Given task:
Swap "right arrow" for "arrow key" in the items, starting at the line that has "Click the date and time clock" and running through the end of the items, with everything else unchanged. Give only those lines and leave the pictures out.
↓↓↓
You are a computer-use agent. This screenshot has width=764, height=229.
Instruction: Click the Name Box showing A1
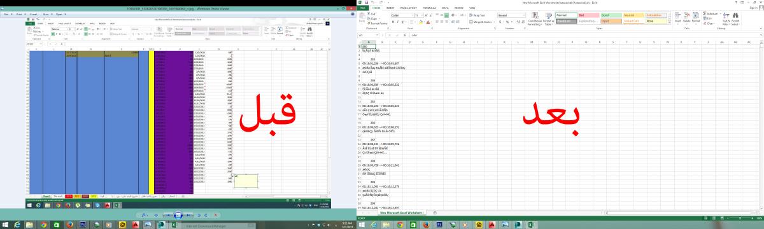tap(367, 35)
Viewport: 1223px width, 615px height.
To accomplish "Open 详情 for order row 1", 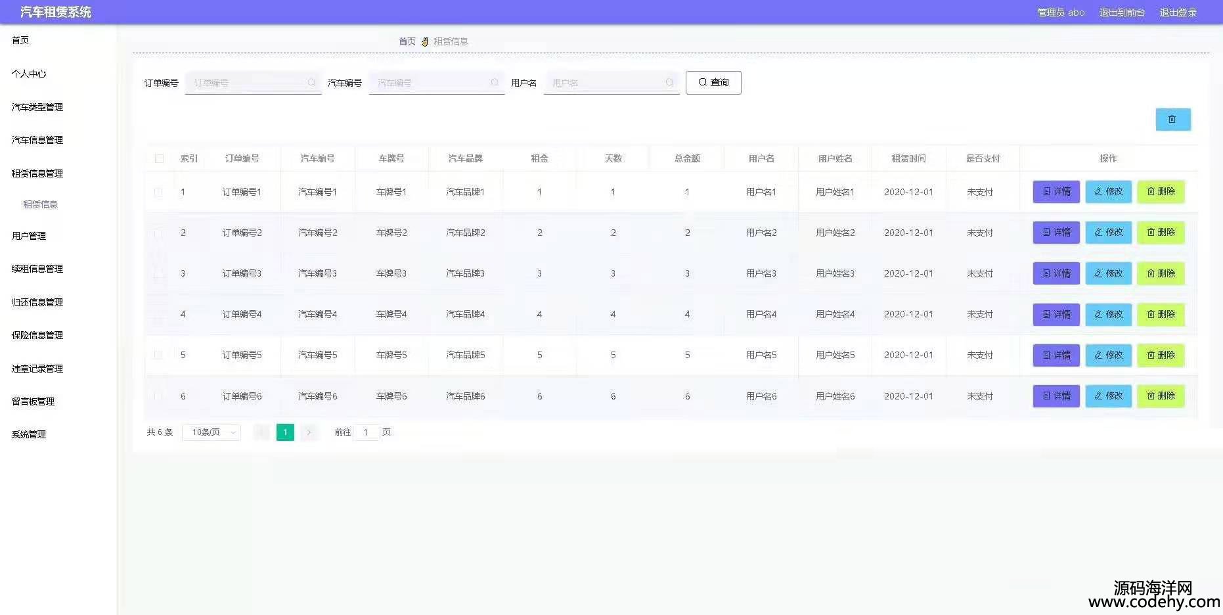I will coord(1056,192).
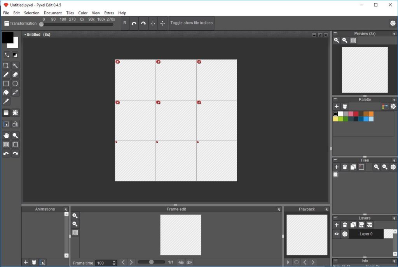Image resolution: width=398 pixels, height=267 pixels.
Task: Collapse the Palette panel
Action: (x=335, y=99)
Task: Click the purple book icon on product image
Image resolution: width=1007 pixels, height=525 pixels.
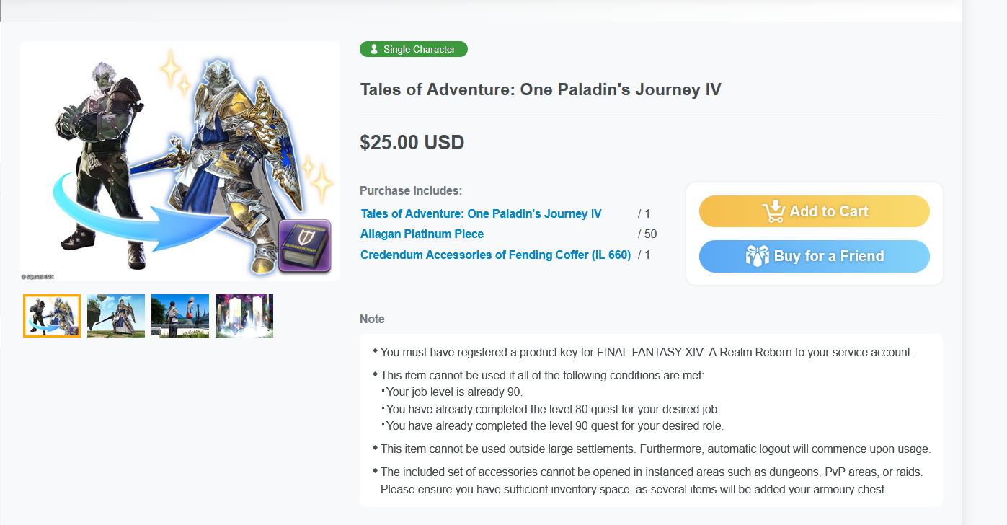Action: (x=304, y=246)
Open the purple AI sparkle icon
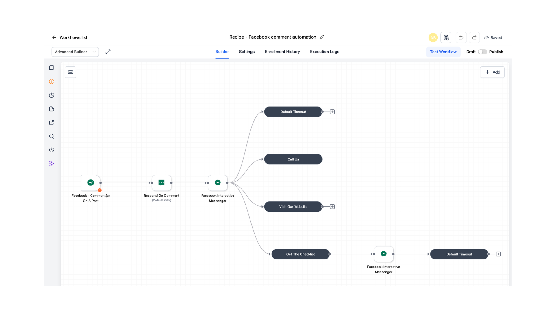The height and width of the screenshot is (313, 556). coord(52,164)
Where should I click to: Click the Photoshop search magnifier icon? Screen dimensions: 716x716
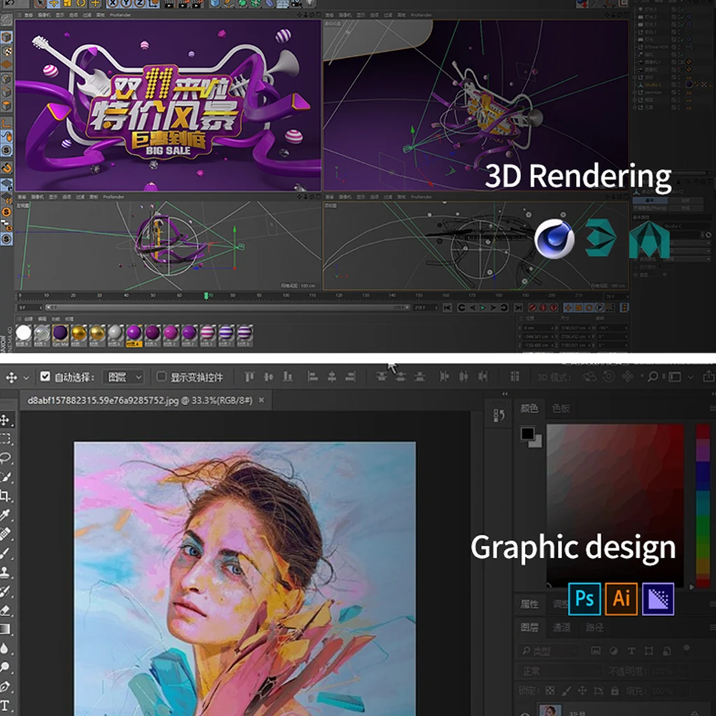652,377
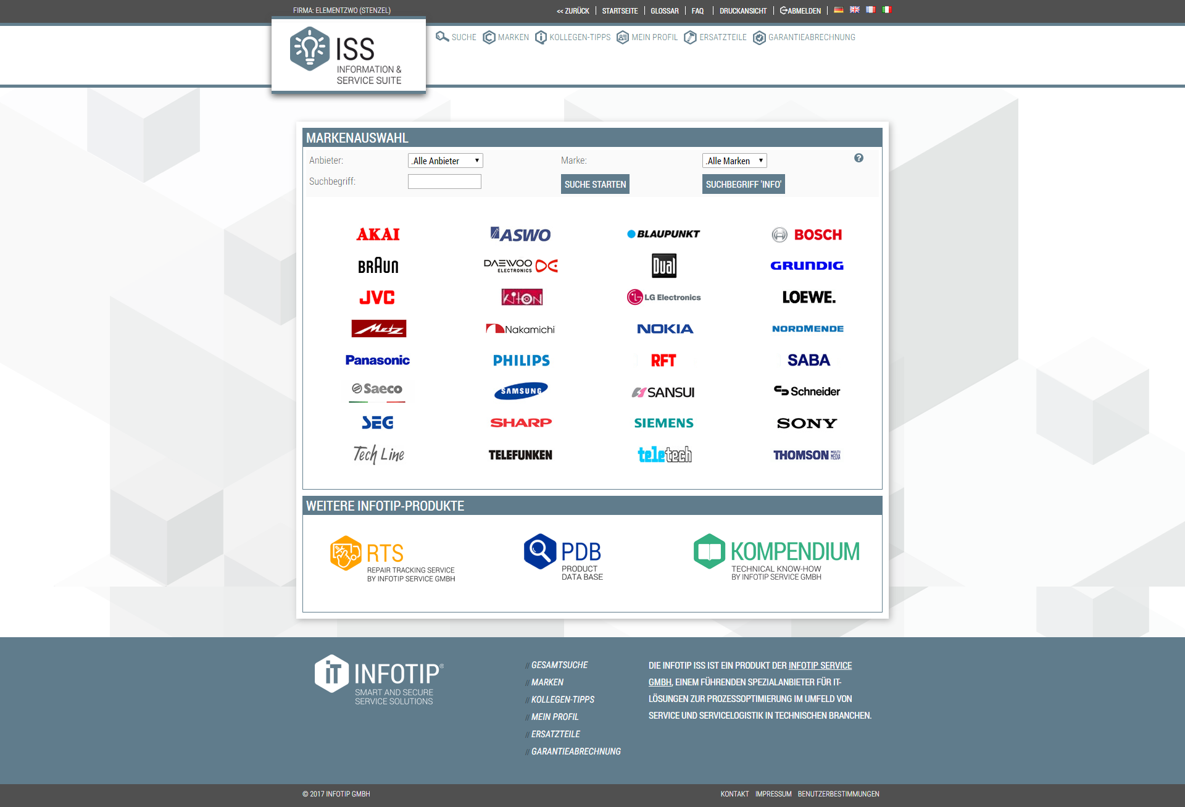Click the ISS Information & Service Suite logo

tap(348, 54)
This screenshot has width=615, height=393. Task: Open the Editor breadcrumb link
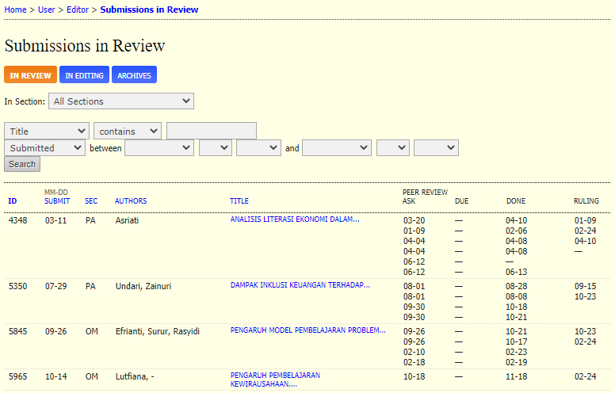coord(78,10)
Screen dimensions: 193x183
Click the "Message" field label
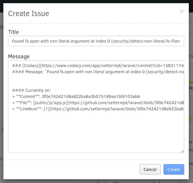click(19, 57)
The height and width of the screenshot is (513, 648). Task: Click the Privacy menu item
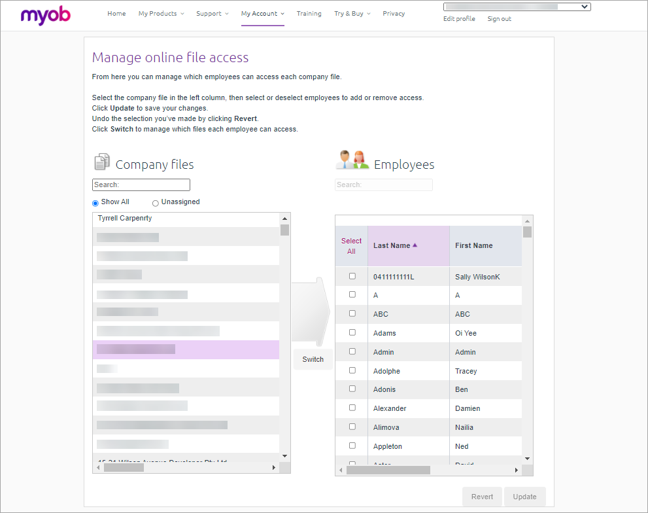pos(394,13)
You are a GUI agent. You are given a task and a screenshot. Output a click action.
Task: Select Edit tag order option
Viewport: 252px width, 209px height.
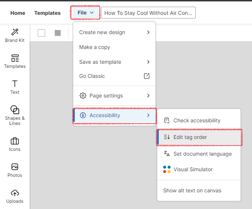[x=190, y=137]
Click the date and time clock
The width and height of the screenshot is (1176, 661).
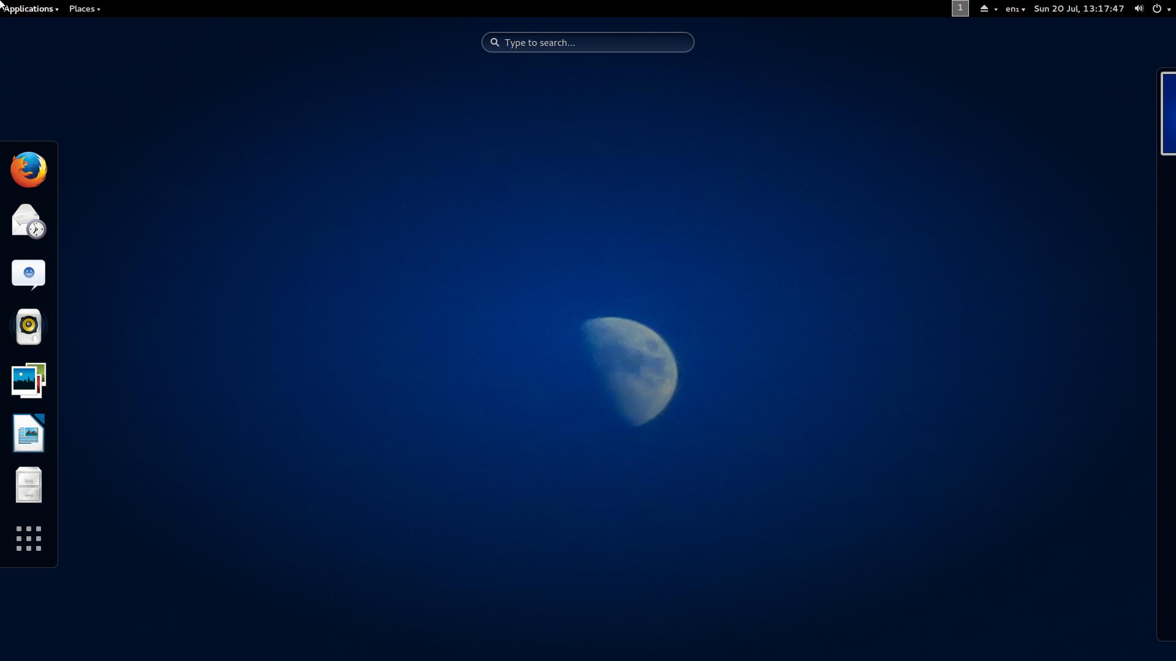click(1079, 9)
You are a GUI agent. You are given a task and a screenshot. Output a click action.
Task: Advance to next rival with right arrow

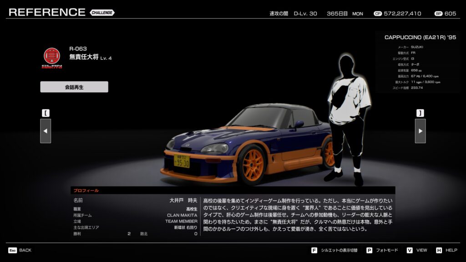coord(420,131)
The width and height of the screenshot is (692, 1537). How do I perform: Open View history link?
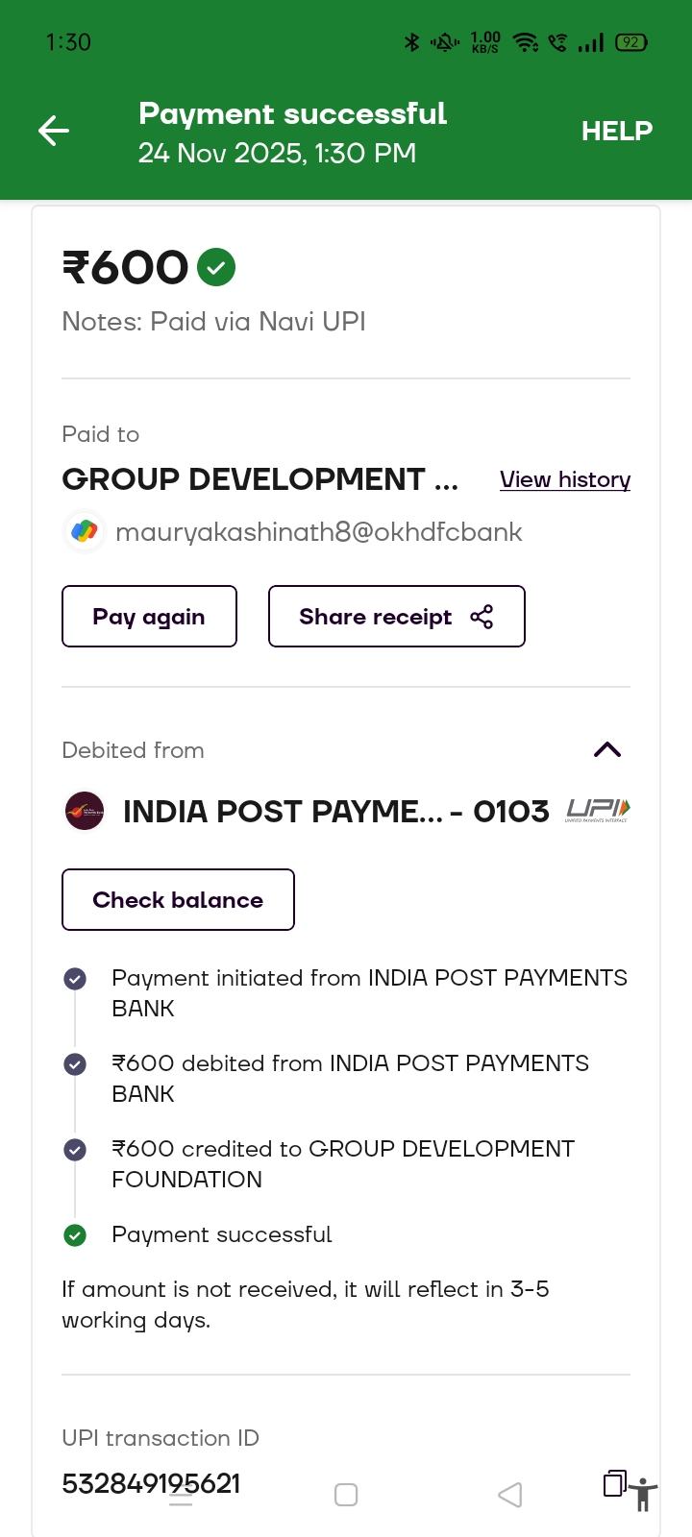565,479
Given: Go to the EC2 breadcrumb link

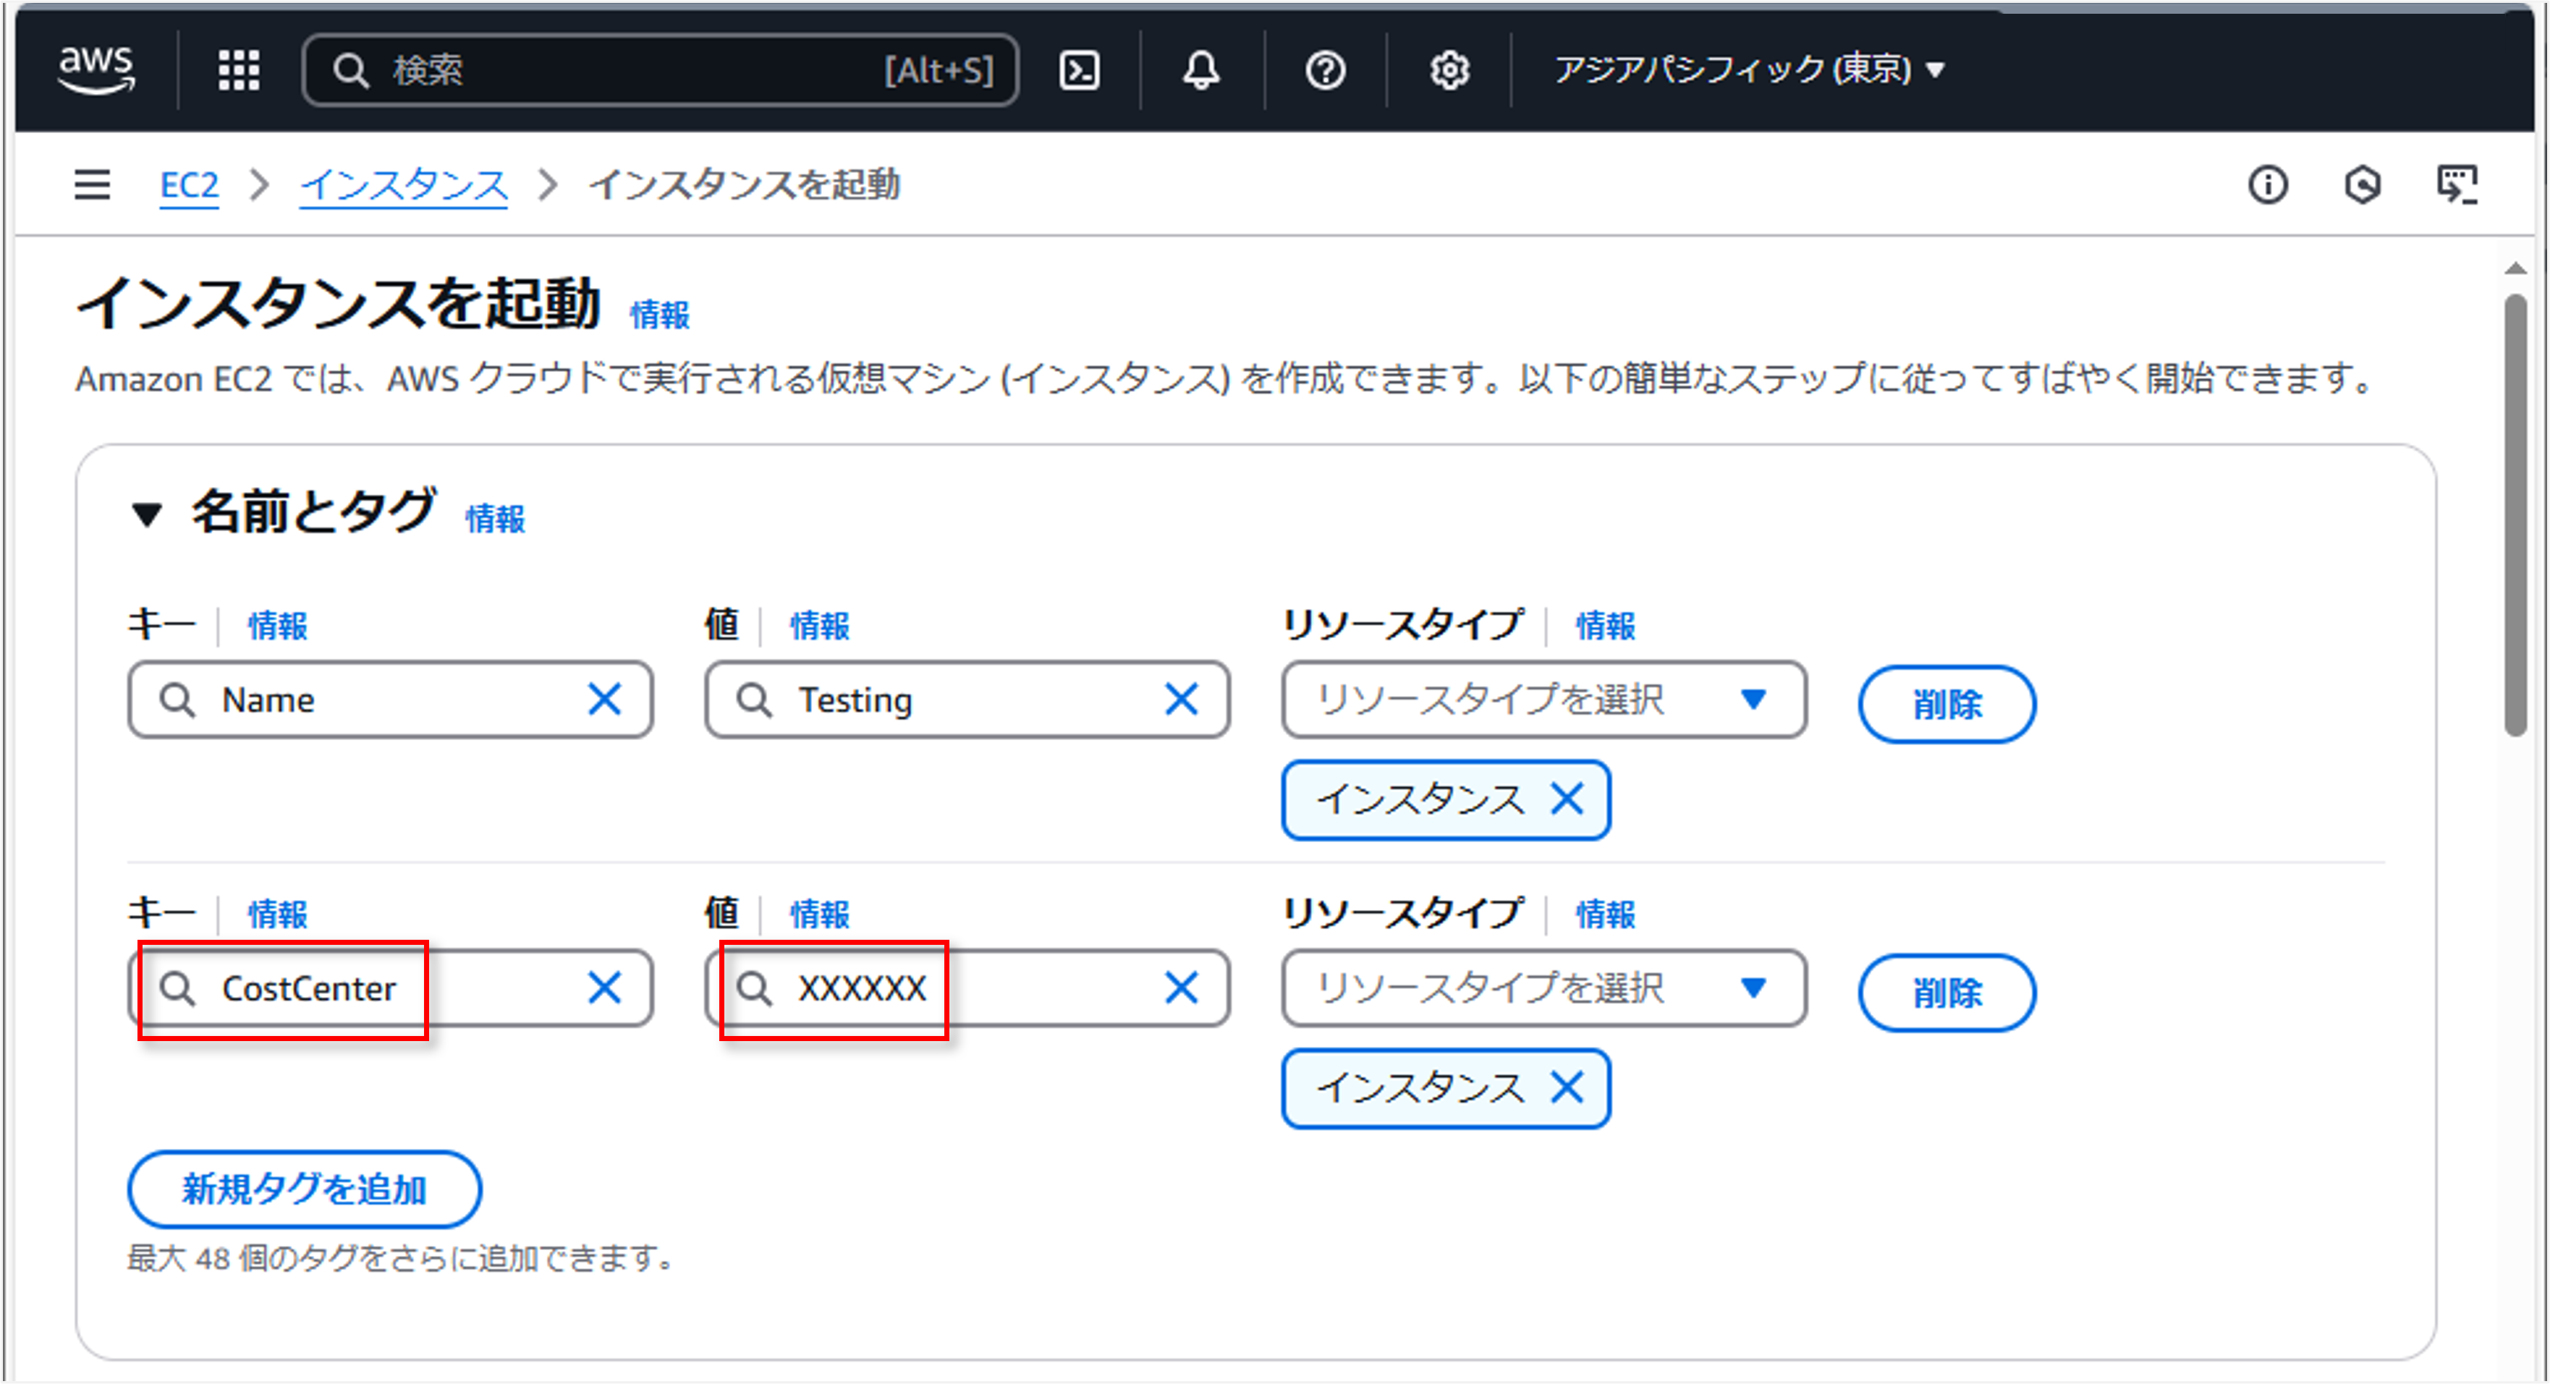Looking at the screenshot, I should (188, 185).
↑↑↑
Output for this exercise:
Click the date and time clock
The width and height of the screenshot is (1176, 661).
click(1079, 9)
You are a GUI agent. You are given a task and a screenshot. Output a click action.
Task: Advance to next rival with arrow key

coord(420,131)
The width and height of the screenshot is (692, 1537). How do I perform: Open View history link?
565,479
Given: Go to the EC2 breadcrumb link

Looking at the screenshot, I should (188, 185).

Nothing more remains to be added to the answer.